But sexual immorality and all impurity or covetousness must not even be named among you, as is proper among saints. Let there be no filthiness nor foolish talk nor crude joking, which are out of place, but instead let there be thanksgiving. For you may be sure of this, that everyone who is sexually immoral or impure, or who is covetous (that is, an idolater), has no inheritance in the kingdom of Christ and God. Let no one deceive you with empty words, for because of these things the wrath of God comes upon the sons of disobedience. (Ephesians 5:3-6 ESV)

This past Sunday I had the privilege of opening up Ephesians 5.1-21 at Grace Fellowship Church. In the verses above, Paul warns the Ephesians that they ought not to joke about sexual sins.

Why would he do that? Does God not have a sense of humour? Are we just supposed to be a bunch of prudes with out-dated morals?

I suggest that from the text, there are at least three reasons why you should not be making or laughing at sexually immoral jokes.

WRITTEN EXERCISE A: Can you extract everything from "This past Sunday" down to "sexually immoral jokes." in the Ephesians post?
WRITTEN EXERCISE B:
Do these statements agree with the Ephesians post? Answer yes or no for each, and quote the words that decide it.
(i) The writer preached on Ephesians 5.1-21 at Grace Fellowship Church.
(ii) The covetous person is described as an idolater.
(iii) The writer offers only one reason not to make or laugh at sexually immoral jokes.
WRITTEN EXERCISE C:
Answer these questions from the Ephesians post:
(i) What should there be instead of filthiness, foolish talk and crude joking?
(ii) On what day did the writer open up Ephesians 5.1-21?
(iii) Upon whom does the wrath of God come?
The material after this point has no connection to the Ephesians post.

INFORMATION PROVIDED:
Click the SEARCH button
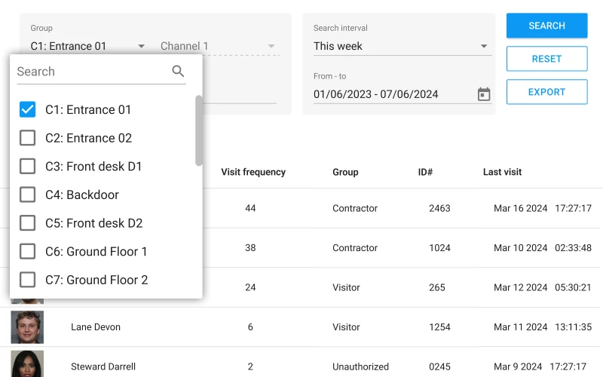The width and height of the screenshot is (603, 377). click(x=546, y=26)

PROBLEM SOLUTION A:
This past Sunday I had the privilege of opening up Ephesians 5.1-21 at Grace Fellowship Church. In the verses above, Paul warns the Ephesians that they ought not to joke about sexual sins.

Why would he do that? Does God not have a sense of humour? Are we just supposed to be a bunch of prudes with out-dated morals?

I suggest that from the text, there are at least three reasons why you should not be making or laughing at sexually immoral jokes.

PROBLEM SOLUTION B:
(i) Yes: "This past Sunday I had the privilege of opening up Ephesians 5.1-21 at Grace Fellowship Church."
(ii) Yes: "or who is covetous (that is, an idolater)"
(iii) No: "there are at least three reasons why you should not be making or laughing at sexually immoral jokes"

PROBLEM SOLUTION C:
(i) Thanksgiving.
(ii) Sunday.
(iii) The sons of disobedience.